I see the parlors as being similar to blocks of ice. Years of isolation have hardened that ice, and it can seem impenetrable. Yet is it really? Are the parlors really untouchable? Or does it seem that way only because we, the Christian community in general, have abandoned the people inside them? And if it is true that we have, what does reaching out to them mean and look like?

I looked at Luke 15 this morning. People were grumbling because Jesus went to the tax collectors and the sinners. Humans don’t seem to change much no matter how the technology we invent. For whatever reason, we like to erect lines and classifications, being sure to place “us” in one category and “them” in another, and the two don’t meet.

Jesus, however, was different. He didn’t care about classifications. He ignored lines, stepping over them to go be with the “others”. He talked to them. He ate with them. He relaxed with them. He did not avoid them. He did not feel uncomfortable with them. He knew exactly what they did and loved them anyway. He was not afraid, and he saw no one in front of him save people who needed Him. He actually liked them!
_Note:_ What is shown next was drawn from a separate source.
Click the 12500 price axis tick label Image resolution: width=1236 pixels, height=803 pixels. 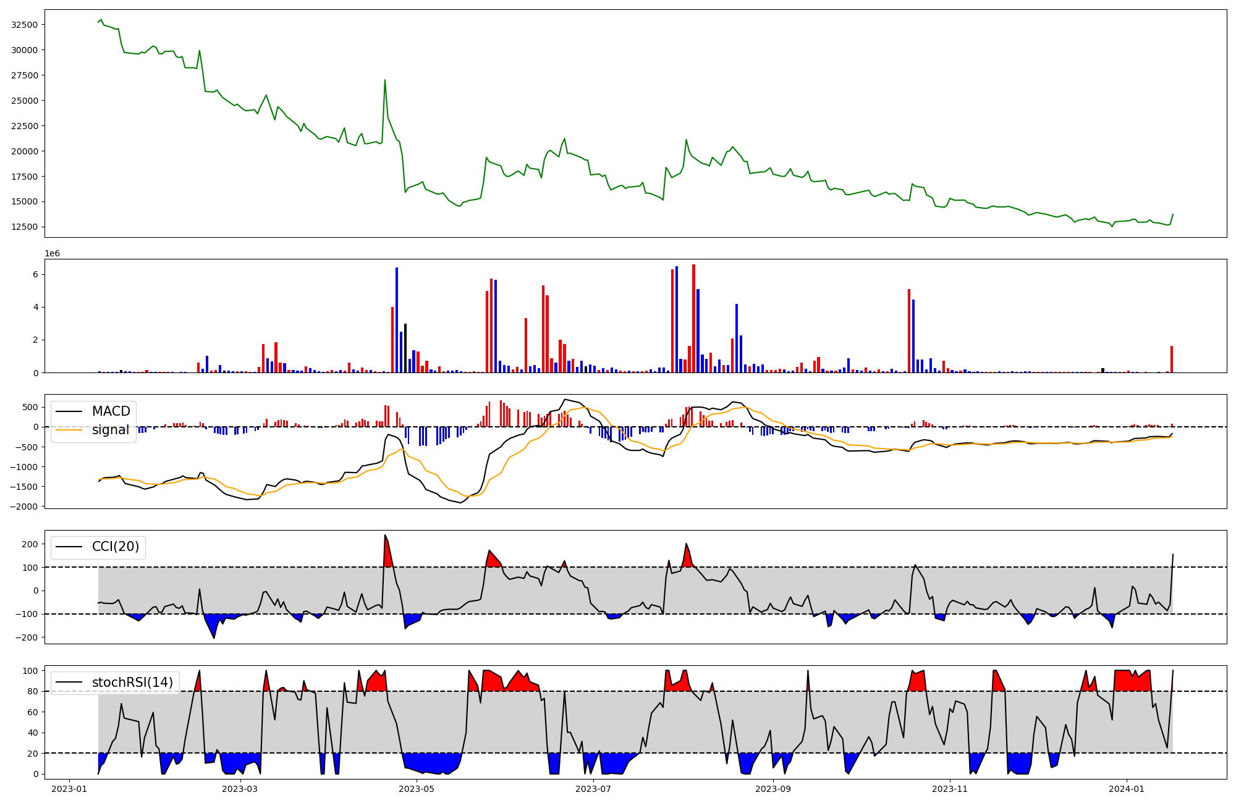click(25, 227)
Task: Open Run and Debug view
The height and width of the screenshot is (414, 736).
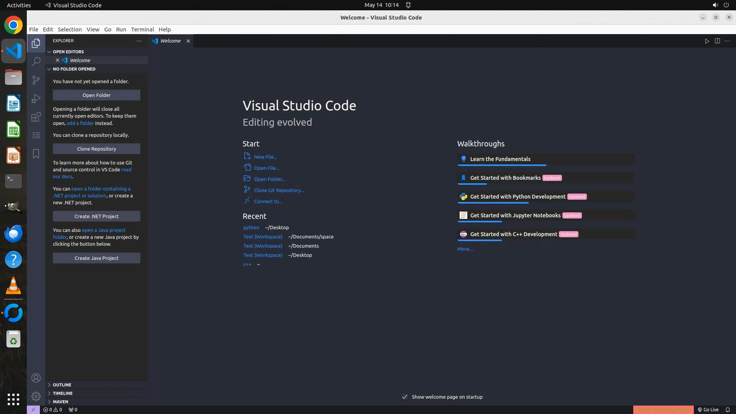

What a challenge to live that way. It runs contrary to our own instincts. He challenges us to drop our preconceptions and to follow Him to people we normally avoid because we assume we know them – but we don’t.
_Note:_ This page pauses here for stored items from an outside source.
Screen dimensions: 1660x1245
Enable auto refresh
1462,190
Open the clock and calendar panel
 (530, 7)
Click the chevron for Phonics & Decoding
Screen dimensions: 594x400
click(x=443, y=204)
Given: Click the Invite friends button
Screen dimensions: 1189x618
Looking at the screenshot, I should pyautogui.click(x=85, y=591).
It’s hard to explain how I feel when I am talking with a woman in a parlor’s lobby. I have known a few women for over a year, and when I see them, I am happy and give them a hug. I try to find out how they have been, if they are sick, and how they feel. The language barrier can be hard to overcome, but I do my best to let them know how genuinely glad I am to see them again. It seems mutual. In these moments, I am sometimes struck by how at ease I feel. Maybe the Holy Spirit is there, easing the communication between everyone.

For other women, it might be the first time I have ever seen them. Different outcomes can happen when this is true. Sometimes we are just flat-out rejected. That’s definitely disappointing, but it won’t always be that way. More perseverance is just required.

Others, though, open up to us a little. Some will let us pray for them. We hold hands and ask God to ease whatever burden the woman is experiencing. A few have told us about some of their problems, and we do our best to listen and be supportive. In a few cases, we have been blessed to be there for women experiencing devastating times in their lives. Even if we never see that woman again, it is still unforgettable to be the rock that she apparently needed right there in that moment.

One of the biggest things I’ve learned throughout all of this is this: when you strip away all the reasons you “shouldn’t” be there, you are left with the simple reality that you are talking face-to-face with a lonely human being. You are standing with her in her time of need. You are no different from her, and you feel compassion.

That, I think, is when the ice begins to melt. When you stop putting yourself above someone else and instead honestly care about the person no matter what she may or may not be doing, the ice melts. It melts faster at some parlors than it does at others, but it does melt. What is revealed when years of ice are gone remains to be seen, but I think God has a plan for that. We just have to persevere and remain true to our mission.